THERE is a world-wide difference, and much more than that, between man’s law and the law of God.
This difference may not be apparent in the wording of the laws, as they are compared one with the other; but it is none the less real.
For example, the law of God says, “Thou shalt not kill,” and “Thou shalt not steal.” Man’s law also specifically forbids killing and stealing. But man’s law against murder, even though expressed in the exact language of the sixth commandment, is not God’s law. It is not a reënactment of God’s law. It falls as far short of that law, in its breadth and depth and purpose, as man falls short of God.
God’s laws are not only prohibitions, but they are promises. With the command, God also gives power to perform it. Man could not possibly keep God’s law by his own power; his very nature is contrary to it. “The carnal mind is emnity [sic.] against God; for it is not subject to the law of God neither indeed can be.” God must supply the power necessary for the fulfillment of his law in man, if ever any man is to keep it. And he does this by the power of the life of Christ.
That plan and that power are set forth by the apostle Paul in the words, “I am crucified with Christ, nevertheless I live; yet not I, but Christ liveth in me; and the life which I now live in the flesh, I live by the faith of the Son of God, who loved me, and gave himself for me.” Galatians 2:20. Christ lives in the believer; his life is the life of Christ; and that life is now, as it ever has been, in perfect harmony with God’s law.
Thus the law of God is not a measure of man’s power towards God, but of God’s power toward man. It is a promise of what God will do for every individual who will come unto him by faith. That law operates by God’s own power, and not by the power of man.
In brief, the law of God commands love to God, and love to man. It requires us to love God with all the mind and strength, and our neighbor as ourself. But who can love by his own will? “God is love,” and “love is of God.” God must supply the power by putting love—which is putting himself—into man’s heart.
God’s law deals with the heart. An evil thought is a violation of his law. “The word of God is living, and powerful, and sharper than any two-edged sword, piercing even to the dividing asunder of soul and spirit, and of the joints and marrow, an is a discerner of the thoughts and intents of the heart.” Hebrews 4:12.

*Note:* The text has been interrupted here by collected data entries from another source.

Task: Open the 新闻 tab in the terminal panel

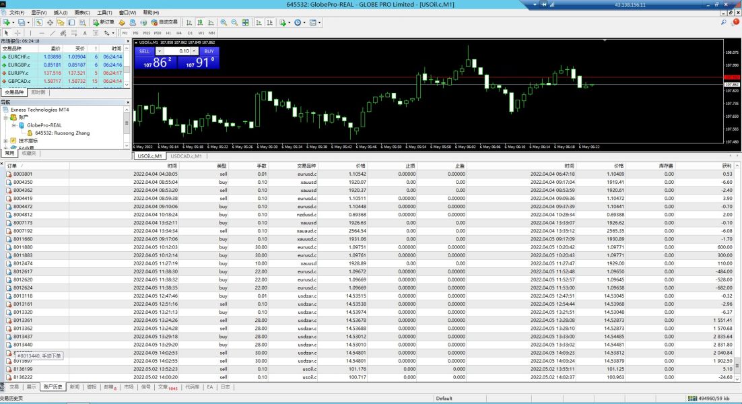Action: [x=74, y=387]
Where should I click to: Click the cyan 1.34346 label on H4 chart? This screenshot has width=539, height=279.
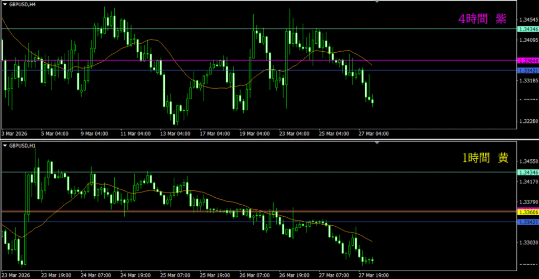[527, 28]
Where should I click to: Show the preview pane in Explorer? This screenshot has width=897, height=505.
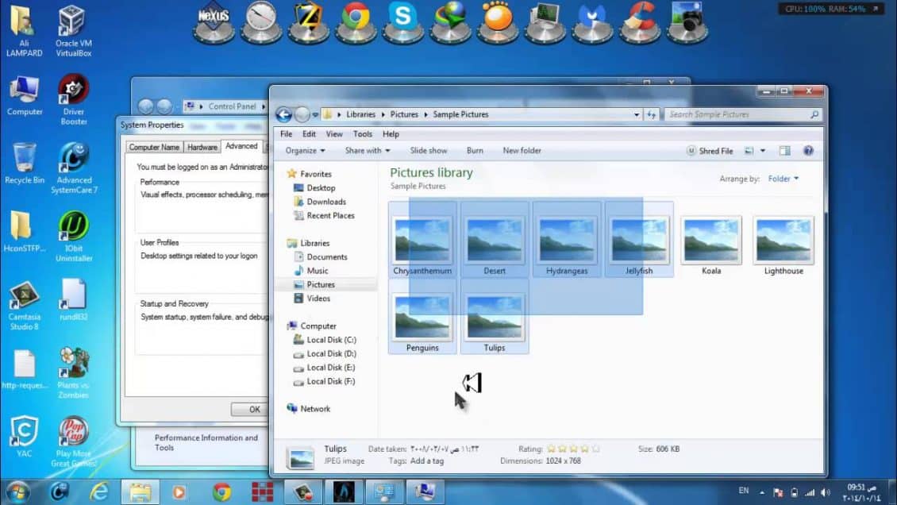784,150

Man’s word—man’s law—on the other hand, cannot rise above the level of man’s own human power and wisdom.
Man can neither reënact nor enforce the law of God. God’s law says, “Remember the Sabbath day to keep it holy.” Man also has [83] made a sabbath “law,” which commands the observance of the first day of the week. But it is with this law as with his laws against murder, theft, or adultery,—it is not the law of God. Yet in making it, man assumes to reënact and enforce the Sabbath law of God, since the Sabbath is an institution pertaining solely to man’s relation to God.
It is proper that human laws should forbid murder, theft, adultery, etc., in order that men may live in the enjoyment of their natural rights. But of the Sabbath God says, “And hallow my Sabbaths; and they shall be a sign between me and you, that ye may know that I am the Lord.” Ezekiel 20:20. The Sabbath being a sign between God and his people, it cannot properly pertain to any other relation than that between God and his people. It cannot pertain to the relations between human beings.

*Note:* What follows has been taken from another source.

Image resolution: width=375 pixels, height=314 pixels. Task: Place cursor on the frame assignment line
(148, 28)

Since therefore man’s word is infinitely below God’s word, in power and wisdom and truth, and it is infinitely beyond man’s power either to make a sabbath as God did or to reenact or enforce the law of God, and since the Sabbath is God’s distinctive sign between himself and his people (because it points him out as the Creator and therefore the true God) man’s sabbath law is nothing else than a most daring piece of presumption. And quite in keeping with its character as such is the fact that it contradicts the law of God by setting up the first day of the week instead of the seventh, as the Sabbath.
It ought therefore to be speedily removed from every civil code in which it has found a place.